Two Los Angeles billionaires could launch a counterbid for Tribune after the publisher and broadcaster spurned their earlier offer in favor of a rival bid from Chicago real estate entrepreneur Sam Zell, a source familiar with the matter said on Tuesday.
Philanthropist Eli Broad and supermarket investor Ron Burkle are meeting with their advisers and "continuing to study Tribune opportunities," the source said.
Representatives for Tribune, Broad and Burkle declined to comment.
Tribune said on Monday it would go private in an $8.2 billion deal proposed by Zell. The company, which owns the Los Angeles Times and the Chicago Tribune, also plans to sell the Chicago Cubs and its stake in Comcast SportsNet Chicago.
Zell's bid values Tribune at $34 per share. He plans to pay $315 million in exchange for an option to buy 40% of the company. The deal would be structured as an employee stock ownership plan, with Tribune taking on $8.4 billion in debt.
The deal includes a $25 million breakup fee, which is low enough that it leaves the door open for potential rival bids. Tribune has the right to consider counteroffers before shareholders vote on the Zell deal.
The earlier Broad and Burkle bid was for $34 a share and was also structured as an employee stock ownership plan.

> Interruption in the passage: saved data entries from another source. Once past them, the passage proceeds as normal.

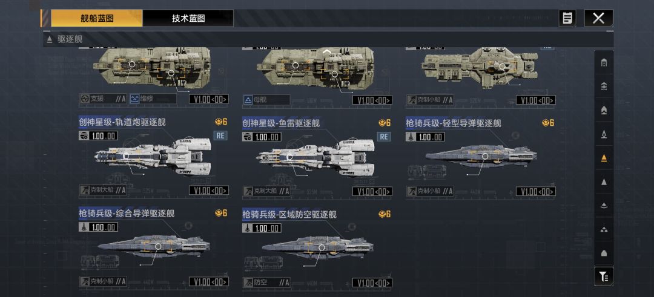The height and width of the screenshot is (297, 654).
Task: Open the 枪骑兵级-综合导弹驱逐舰 blueprint card
Action: 153,248
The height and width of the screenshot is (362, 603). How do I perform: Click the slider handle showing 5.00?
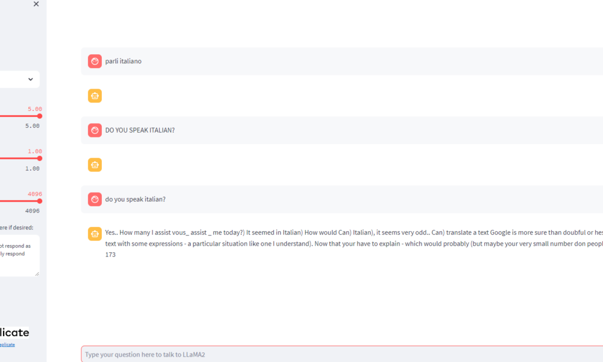(x=40, y=116)
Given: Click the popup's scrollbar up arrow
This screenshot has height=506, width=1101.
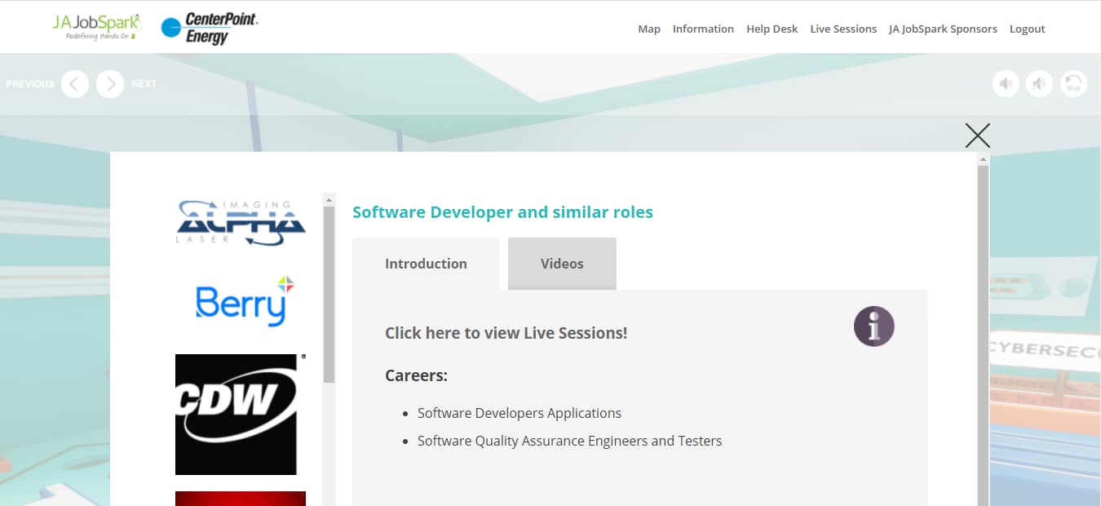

The two planned collectively to invest $500 million as part of the offer.
Tribune has spent the past six months entertaining offers for the company after its largest shareholder complained of its lagging stock price.
The company spurned earlier bids after they failed to offer what management considered a decent price.
Tribune, like other newspaper publishers, has been coping with a downturn in paid circulation and advertising as people drop newspaper subscriptions in favor of getting more news and entertainment from the Internet.